* Start MATERIAL *

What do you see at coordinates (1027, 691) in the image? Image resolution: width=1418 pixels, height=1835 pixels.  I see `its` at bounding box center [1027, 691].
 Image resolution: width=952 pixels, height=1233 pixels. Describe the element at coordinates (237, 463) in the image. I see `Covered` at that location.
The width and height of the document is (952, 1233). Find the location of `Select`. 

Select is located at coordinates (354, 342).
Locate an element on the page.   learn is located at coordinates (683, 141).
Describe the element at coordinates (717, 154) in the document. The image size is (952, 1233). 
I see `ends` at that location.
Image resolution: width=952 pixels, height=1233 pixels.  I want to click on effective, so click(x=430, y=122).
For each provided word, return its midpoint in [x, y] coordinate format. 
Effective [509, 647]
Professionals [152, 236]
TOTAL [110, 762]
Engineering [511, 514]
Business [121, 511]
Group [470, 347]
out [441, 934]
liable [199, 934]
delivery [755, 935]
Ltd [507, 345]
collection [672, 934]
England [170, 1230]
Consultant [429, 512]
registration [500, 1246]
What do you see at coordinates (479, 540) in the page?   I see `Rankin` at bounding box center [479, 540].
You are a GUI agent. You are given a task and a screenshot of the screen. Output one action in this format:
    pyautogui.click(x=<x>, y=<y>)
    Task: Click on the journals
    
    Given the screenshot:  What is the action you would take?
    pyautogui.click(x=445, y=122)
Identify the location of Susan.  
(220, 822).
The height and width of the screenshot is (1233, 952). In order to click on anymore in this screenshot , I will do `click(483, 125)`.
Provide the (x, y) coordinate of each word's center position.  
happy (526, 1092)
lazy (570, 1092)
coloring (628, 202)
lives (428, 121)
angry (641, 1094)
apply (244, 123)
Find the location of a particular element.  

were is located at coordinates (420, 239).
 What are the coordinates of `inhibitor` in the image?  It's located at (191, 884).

* End MATERIAL *

**WHAT TO DO:** Format the items above as a JSON list of strings, one string for each line, and leave out any blank lines.

**EXERCISE OUTPUT:**
[
  "What do you see at coordinates (1027, 691) in the image? Image resolution: width=1418 pixels, height=1835 pixels.  I see `its` at bounding box center [1027, 691].",
  " Image resolution: width=952 pixels, height=1233 pixels. Describe the element at coordinates (237, 463) in the image. I see `Covered` at that location.",
  "The width and height of the document is (952, 1233). Find the location of `Select`. ",
  "Select is located at coordinates (354, 342).",
  "Locate an element on the page.   learn is located at coordinates (683, 141).",
  "Describe the element at coordinates (717, 154) in the document. The image size is (952, 1233). ",
  "I see `ends` at that location.",
  "Image resolution: width=952 pixels, height=1233 pixels.  I want to click on effective, so click(x=430, y=122).",
  "For each provided word, return its midpoint in [x, y] coordinate format. ",
  "Effective [509, 647]",
  "Professionals [152, 236]",
  "TOTAL [110, 762]",
  "Engineering [511, 514]",
  "Business [121, 511]",
  "Group [470, 347]",
  "out [441, 934]",
  "liable [199, 934]",
  "delivery [755, 935]",
  "Ltd [507, 345]",
  "collection [672, 934]",
  "England [170, 1230]",
  "Consultant [429, 512]",
  "registration [500, 1246]",
  "What do you see at coordinates (479, 540) in the page?   I see `Rankin` at bounding box center [479, 540].",
  "You are a GUI agent. You are given a task and a screenshot of the screen. Output one action in this format:",
  "    pyautogui.click(x=<x>, y=<y>)",
  "    Task: Click on the journals",
  "    Given the screenshot:  What is the action you would take?",
  "    pyautogui.click(x=445, y=122)",
  "Identify the location of Susan.  ",
  "(220, 822).",
  "The height and width of the screenshot is (1233, 952). In order to click on anymore in this screenshot , I will do `click(483, 125)`.",
  "Provide the (x, y) coordinate of each word's center position.  ",
  "happy (526, 1092)",
  "lazy (570, 1092)",
  "coloring (628, 202)",
  "lives (428, 121)",
  "angry (641, 1094)",
  "apply (244, 123)",
  "Find the location of a particular element.  ",
  "were is located at coordinates (420, 239).",
  " What are the coordinates of `inhibitor` in the image?  It's located at (191, 884)."
]